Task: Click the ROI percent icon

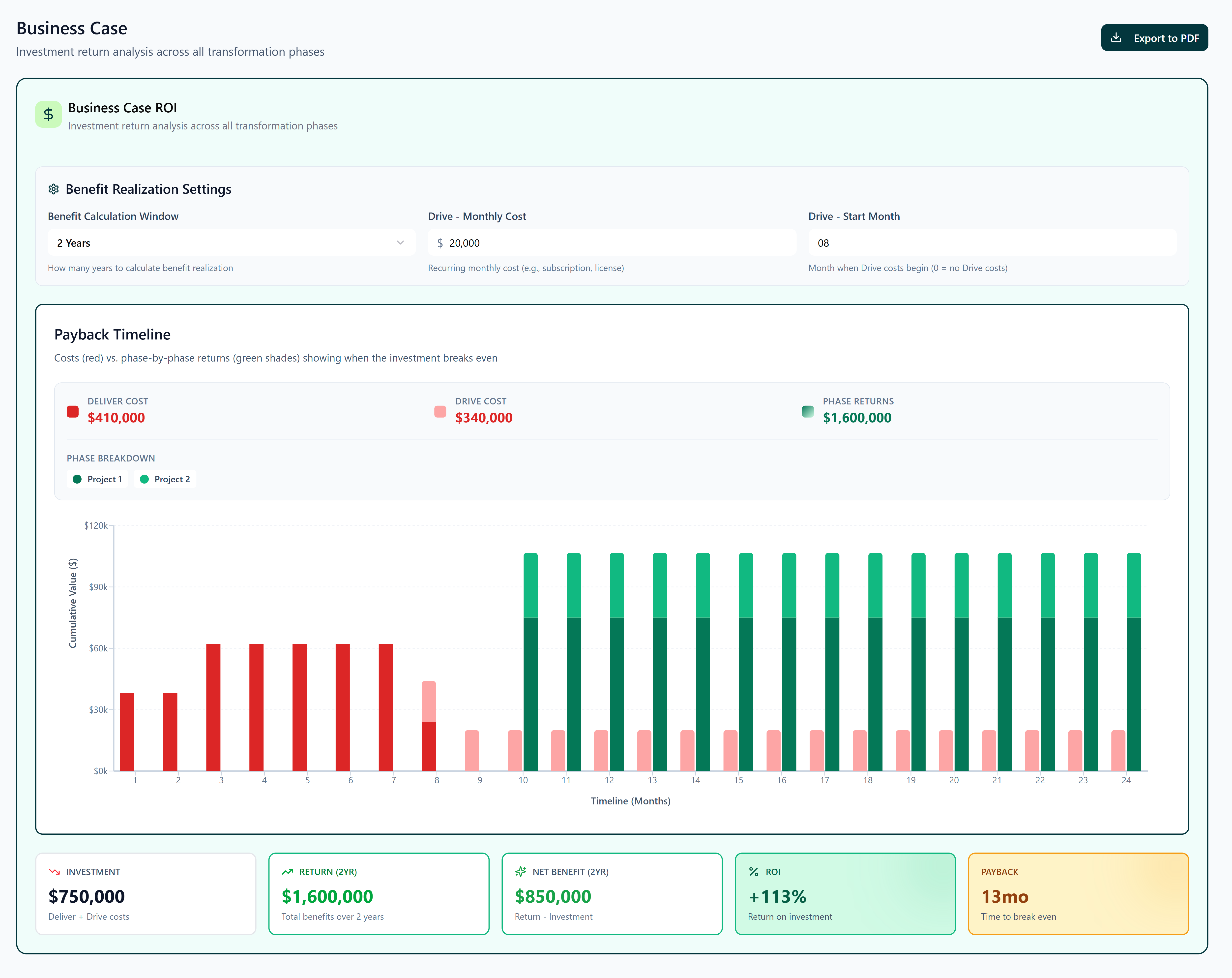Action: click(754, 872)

++++

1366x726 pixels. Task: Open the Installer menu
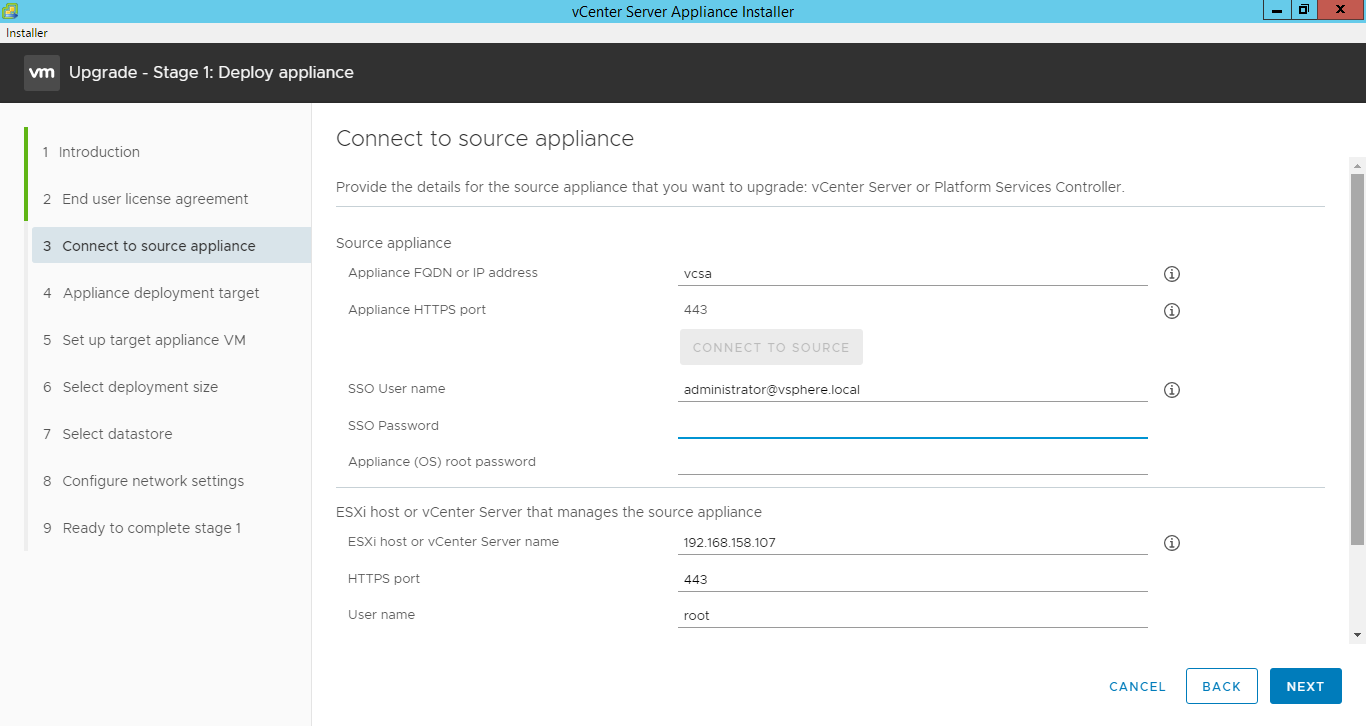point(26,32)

++++

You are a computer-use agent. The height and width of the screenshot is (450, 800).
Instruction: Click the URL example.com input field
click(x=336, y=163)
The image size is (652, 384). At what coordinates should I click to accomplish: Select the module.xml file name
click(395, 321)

++++

* **WHAT YOU ARE ASKED TO DO**
Report every line of the records containing the word "Task", copying each such line in full.

* **RESULT**
Task: Click the ROI percent icon
1366x726 pixels. Task: Open the Installer menu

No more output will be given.